Sulfur (S) is essential for the synthesis of important defense compounds and in the scavenging potential of oxidative stress, conferring increased capacity to cope with biotic and abiotic stresses. Chromate can induce a sort of S-starvation by competing for uptake with SO42− and causing a depletion of cellular reduced compounds, thus emphasizing the role of S-transporters in heavy-metal tolerance. In this work we analyzed the sulfate transporter system in the freshwater green algae Scenedesmus acutus, that proved to possess both H+/SO42− (SULTRs) and Na+/SO42− (SLTs) plasma membrane sulfate transporters and a chloroplast-envelope localized ABC-type holocomplex. We discuss the sulfate uptake system of S. acutus in comparison with other taxa, enlightening differences among the clade Sphaeropleales and Volvocales/Chlamydomonadales.
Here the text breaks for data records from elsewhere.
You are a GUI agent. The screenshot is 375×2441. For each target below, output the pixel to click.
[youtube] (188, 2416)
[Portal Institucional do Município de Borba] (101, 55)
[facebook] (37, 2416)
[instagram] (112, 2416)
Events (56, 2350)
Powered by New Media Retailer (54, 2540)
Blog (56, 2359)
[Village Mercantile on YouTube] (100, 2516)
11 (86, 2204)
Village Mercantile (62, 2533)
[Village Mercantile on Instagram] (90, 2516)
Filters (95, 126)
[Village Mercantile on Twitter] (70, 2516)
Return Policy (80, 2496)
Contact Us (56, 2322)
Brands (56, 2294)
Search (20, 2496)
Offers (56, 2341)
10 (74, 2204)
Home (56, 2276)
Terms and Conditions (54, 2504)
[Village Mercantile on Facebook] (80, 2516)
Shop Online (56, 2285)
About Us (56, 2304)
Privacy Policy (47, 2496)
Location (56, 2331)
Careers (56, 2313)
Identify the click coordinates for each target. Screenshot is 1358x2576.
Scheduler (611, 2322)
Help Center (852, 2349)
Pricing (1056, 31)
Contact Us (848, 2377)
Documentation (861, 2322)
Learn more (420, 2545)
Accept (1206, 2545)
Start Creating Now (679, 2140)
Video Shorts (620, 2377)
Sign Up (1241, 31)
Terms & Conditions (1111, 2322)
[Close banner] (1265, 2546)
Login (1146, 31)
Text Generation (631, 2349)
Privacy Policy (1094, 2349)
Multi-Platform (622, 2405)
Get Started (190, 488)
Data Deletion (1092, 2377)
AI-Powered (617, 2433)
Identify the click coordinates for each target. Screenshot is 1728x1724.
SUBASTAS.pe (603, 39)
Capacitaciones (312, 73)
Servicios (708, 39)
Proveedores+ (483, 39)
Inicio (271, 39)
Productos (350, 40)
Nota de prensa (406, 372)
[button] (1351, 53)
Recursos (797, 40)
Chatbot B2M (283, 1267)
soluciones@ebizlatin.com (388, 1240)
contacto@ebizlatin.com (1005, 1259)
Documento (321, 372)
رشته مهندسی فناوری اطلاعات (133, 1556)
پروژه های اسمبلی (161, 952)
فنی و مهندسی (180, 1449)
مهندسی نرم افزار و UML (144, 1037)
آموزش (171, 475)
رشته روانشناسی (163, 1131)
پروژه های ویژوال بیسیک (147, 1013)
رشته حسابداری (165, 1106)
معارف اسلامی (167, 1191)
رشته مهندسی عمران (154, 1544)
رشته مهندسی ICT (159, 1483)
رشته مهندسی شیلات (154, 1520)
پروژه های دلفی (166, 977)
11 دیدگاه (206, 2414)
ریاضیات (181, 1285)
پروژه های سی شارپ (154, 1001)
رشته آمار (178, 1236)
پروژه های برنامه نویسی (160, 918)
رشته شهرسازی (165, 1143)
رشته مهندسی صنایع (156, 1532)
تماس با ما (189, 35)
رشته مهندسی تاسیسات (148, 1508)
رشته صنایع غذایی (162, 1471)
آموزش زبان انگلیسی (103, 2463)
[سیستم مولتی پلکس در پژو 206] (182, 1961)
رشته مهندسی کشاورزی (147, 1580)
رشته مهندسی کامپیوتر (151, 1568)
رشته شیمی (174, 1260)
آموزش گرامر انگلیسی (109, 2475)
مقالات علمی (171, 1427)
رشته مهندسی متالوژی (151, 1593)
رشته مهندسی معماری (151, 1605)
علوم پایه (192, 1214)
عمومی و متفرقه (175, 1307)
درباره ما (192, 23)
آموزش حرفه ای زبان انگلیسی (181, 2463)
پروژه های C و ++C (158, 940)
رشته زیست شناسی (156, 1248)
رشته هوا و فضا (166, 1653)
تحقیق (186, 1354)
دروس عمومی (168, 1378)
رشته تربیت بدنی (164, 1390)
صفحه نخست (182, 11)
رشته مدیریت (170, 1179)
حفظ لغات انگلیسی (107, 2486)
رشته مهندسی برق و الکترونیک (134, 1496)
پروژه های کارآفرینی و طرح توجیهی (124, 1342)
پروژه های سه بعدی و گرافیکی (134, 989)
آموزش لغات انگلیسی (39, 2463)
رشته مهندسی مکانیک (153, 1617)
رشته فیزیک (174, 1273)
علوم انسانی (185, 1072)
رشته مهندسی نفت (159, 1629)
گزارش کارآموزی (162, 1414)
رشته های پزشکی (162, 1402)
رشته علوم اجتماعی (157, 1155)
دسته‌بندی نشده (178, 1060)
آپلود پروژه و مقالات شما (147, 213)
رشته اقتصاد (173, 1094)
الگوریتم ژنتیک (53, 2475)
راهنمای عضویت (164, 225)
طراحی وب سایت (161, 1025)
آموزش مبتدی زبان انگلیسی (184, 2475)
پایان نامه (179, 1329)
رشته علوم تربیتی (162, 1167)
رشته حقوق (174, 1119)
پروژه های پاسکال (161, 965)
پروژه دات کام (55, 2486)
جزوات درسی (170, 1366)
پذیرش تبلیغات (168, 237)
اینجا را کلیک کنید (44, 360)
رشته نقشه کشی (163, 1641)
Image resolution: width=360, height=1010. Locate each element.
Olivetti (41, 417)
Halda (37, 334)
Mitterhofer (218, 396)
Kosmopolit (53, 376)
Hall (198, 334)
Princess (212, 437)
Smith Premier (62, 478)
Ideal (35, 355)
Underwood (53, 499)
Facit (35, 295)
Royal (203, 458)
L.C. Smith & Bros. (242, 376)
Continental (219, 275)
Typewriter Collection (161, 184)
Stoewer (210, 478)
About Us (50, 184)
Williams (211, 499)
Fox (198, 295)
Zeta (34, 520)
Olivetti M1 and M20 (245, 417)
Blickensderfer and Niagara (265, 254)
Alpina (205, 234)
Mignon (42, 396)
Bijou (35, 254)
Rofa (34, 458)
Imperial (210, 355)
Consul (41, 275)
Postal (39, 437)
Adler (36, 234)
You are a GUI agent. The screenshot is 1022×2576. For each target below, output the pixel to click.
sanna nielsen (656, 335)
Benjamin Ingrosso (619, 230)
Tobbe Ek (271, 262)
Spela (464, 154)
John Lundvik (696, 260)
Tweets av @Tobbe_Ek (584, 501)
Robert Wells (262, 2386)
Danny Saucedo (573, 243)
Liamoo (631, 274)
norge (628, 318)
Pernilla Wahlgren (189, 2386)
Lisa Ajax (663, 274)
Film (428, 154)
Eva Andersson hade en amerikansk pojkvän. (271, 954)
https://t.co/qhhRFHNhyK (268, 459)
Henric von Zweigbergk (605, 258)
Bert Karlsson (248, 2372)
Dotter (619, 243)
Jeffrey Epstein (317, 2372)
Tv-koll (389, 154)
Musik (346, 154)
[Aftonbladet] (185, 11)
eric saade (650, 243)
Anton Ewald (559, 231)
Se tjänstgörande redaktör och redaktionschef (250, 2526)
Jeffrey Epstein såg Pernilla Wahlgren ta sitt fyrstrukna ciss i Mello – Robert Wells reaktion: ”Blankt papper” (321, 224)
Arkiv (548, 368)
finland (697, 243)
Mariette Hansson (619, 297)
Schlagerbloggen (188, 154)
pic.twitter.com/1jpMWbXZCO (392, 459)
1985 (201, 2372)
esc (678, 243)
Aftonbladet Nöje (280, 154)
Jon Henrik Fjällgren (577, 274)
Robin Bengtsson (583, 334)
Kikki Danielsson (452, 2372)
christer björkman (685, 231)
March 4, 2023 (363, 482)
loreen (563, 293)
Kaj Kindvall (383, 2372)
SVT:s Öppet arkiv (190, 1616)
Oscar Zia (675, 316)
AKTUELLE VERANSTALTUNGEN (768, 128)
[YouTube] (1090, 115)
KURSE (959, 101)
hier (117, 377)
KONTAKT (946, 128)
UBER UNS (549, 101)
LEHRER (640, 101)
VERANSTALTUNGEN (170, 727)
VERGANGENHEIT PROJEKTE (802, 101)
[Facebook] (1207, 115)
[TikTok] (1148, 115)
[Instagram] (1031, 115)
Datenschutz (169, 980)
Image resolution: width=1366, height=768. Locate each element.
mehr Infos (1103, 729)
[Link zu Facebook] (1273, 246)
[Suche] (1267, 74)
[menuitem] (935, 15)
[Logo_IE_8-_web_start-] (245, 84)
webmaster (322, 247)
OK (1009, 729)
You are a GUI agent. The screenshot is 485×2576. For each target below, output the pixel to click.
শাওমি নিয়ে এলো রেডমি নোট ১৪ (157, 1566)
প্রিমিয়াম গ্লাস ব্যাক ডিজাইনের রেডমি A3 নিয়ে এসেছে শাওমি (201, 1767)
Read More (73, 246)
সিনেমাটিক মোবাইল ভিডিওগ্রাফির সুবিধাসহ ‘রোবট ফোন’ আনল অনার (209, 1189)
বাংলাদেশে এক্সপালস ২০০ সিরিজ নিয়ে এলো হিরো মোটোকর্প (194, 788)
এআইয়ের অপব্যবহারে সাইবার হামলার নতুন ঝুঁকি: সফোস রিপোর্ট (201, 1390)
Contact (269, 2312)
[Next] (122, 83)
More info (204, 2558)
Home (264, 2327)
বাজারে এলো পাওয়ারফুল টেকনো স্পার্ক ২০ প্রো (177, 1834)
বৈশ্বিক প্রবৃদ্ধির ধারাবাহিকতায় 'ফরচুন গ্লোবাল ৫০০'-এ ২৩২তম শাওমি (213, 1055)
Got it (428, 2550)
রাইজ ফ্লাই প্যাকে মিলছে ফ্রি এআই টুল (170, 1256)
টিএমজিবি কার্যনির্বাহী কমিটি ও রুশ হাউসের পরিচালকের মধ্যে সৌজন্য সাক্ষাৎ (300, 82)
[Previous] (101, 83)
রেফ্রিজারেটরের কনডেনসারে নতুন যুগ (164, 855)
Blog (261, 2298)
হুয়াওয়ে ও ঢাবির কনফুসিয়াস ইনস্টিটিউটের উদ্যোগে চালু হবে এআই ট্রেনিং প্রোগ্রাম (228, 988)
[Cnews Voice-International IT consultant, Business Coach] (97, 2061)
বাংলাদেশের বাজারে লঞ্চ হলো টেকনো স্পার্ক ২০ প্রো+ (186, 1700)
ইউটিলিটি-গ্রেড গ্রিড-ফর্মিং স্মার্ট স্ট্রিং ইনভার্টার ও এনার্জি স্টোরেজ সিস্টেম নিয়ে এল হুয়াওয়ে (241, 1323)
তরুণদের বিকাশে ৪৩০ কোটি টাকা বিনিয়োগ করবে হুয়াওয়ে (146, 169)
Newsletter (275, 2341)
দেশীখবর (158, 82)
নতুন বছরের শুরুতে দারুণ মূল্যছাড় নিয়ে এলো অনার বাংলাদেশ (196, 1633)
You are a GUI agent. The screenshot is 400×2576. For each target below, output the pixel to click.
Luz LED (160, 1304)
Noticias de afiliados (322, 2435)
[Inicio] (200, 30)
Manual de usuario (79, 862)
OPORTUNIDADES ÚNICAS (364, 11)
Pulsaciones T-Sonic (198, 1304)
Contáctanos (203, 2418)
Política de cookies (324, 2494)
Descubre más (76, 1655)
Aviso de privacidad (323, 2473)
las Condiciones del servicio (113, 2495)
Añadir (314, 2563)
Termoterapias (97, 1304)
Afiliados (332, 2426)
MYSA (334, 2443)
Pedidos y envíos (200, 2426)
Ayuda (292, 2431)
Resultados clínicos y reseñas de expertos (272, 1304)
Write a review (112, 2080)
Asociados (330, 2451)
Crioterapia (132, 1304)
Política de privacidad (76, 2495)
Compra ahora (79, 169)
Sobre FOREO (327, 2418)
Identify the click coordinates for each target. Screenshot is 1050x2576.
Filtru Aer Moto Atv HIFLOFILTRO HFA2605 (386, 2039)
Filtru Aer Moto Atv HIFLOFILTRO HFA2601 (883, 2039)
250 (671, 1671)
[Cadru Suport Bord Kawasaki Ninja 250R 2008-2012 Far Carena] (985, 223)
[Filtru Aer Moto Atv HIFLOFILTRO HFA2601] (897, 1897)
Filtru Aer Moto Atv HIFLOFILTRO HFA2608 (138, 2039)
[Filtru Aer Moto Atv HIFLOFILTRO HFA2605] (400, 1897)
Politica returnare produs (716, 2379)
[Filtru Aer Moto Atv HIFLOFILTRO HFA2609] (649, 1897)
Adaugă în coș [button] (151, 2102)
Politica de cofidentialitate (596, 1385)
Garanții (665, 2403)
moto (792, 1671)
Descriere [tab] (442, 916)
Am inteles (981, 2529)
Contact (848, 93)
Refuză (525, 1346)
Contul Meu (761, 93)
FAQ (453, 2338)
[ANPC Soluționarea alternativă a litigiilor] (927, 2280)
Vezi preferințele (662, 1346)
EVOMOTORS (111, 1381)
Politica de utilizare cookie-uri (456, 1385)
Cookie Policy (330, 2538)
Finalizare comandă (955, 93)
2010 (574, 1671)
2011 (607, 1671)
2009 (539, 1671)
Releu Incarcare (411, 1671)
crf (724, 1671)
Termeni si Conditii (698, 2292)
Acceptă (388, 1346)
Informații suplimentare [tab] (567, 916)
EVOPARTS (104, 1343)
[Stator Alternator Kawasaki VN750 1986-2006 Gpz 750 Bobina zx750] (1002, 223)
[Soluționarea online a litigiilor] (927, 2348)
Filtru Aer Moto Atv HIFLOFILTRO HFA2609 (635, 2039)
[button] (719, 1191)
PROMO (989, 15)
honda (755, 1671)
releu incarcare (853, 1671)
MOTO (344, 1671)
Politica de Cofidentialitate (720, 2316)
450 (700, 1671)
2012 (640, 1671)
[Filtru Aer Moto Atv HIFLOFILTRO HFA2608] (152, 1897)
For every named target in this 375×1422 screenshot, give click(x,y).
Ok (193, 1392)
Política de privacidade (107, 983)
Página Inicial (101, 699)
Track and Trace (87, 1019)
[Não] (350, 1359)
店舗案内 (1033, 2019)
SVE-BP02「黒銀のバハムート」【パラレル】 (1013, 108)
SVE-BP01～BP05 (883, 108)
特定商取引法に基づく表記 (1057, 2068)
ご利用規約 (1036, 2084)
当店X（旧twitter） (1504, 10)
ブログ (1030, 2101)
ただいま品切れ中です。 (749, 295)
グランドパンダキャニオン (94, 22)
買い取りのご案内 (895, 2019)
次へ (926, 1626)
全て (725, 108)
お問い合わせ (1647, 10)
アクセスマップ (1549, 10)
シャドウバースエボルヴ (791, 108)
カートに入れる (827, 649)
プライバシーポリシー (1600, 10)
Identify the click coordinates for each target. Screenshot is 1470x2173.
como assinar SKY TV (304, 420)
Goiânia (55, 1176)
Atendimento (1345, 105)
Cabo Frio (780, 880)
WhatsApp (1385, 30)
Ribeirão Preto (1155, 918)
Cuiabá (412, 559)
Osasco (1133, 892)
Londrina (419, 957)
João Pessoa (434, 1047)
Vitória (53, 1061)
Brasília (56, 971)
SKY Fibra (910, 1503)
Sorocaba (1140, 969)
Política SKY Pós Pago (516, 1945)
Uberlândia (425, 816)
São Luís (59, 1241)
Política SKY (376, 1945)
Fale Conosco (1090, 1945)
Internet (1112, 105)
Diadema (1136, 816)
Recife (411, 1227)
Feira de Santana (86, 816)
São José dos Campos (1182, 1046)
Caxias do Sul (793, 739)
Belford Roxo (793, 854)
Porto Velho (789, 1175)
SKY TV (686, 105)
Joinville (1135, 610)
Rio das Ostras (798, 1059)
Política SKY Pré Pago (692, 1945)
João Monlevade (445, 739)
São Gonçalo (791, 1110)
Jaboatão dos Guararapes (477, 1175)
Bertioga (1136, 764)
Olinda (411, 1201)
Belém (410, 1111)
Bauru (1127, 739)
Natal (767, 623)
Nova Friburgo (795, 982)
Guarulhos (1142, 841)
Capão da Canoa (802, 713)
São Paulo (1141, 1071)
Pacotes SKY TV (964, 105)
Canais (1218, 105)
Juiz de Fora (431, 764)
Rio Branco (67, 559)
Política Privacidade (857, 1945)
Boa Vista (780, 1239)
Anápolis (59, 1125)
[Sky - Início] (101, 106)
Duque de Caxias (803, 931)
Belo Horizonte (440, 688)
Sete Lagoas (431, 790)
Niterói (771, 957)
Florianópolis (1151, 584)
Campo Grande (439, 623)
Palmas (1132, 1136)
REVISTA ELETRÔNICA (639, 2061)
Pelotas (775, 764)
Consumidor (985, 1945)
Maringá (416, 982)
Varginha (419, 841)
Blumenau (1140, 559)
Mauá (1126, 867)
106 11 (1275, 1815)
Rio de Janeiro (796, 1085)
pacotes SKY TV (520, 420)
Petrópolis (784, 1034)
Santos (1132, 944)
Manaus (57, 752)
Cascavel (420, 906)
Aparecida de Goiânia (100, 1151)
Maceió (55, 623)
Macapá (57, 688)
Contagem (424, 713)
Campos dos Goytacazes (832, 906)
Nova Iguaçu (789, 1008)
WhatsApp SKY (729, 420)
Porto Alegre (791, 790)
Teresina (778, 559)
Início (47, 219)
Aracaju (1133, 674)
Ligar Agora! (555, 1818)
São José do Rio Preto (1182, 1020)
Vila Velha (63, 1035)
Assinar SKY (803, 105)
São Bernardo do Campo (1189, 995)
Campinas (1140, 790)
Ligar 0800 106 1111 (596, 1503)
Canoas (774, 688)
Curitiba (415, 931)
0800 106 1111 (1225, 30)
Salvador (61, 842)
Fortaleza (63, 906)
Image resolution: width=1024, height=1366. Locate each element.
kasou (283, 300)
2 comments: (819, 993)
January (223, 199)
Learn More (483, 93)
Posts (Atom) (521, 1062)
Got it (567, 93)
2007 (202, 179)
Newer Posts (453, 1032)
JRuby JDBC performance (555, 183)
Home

To define the role of S transporters in chromium tolerance, we analyzed the expression of SULTRs and SULPs components of the chloroplast ABC transporter in two strains of S. acutus with different Cr(VI) sensitivity. Their differential expression in response to Cr(VI) exposure and S availability seems directly linked to Cr(VI) tolerance, confirming the role of sulfate uptake/assimilation pathways in the metal stress response. The SULTRs up-regulation, observed in both strains after S-starvation, may directly contribute to enhancing Cr-tolerance by limiting Cr(VI) uptake and increasing sulfur availability for the synthesis of sulfur-containing defense molecules.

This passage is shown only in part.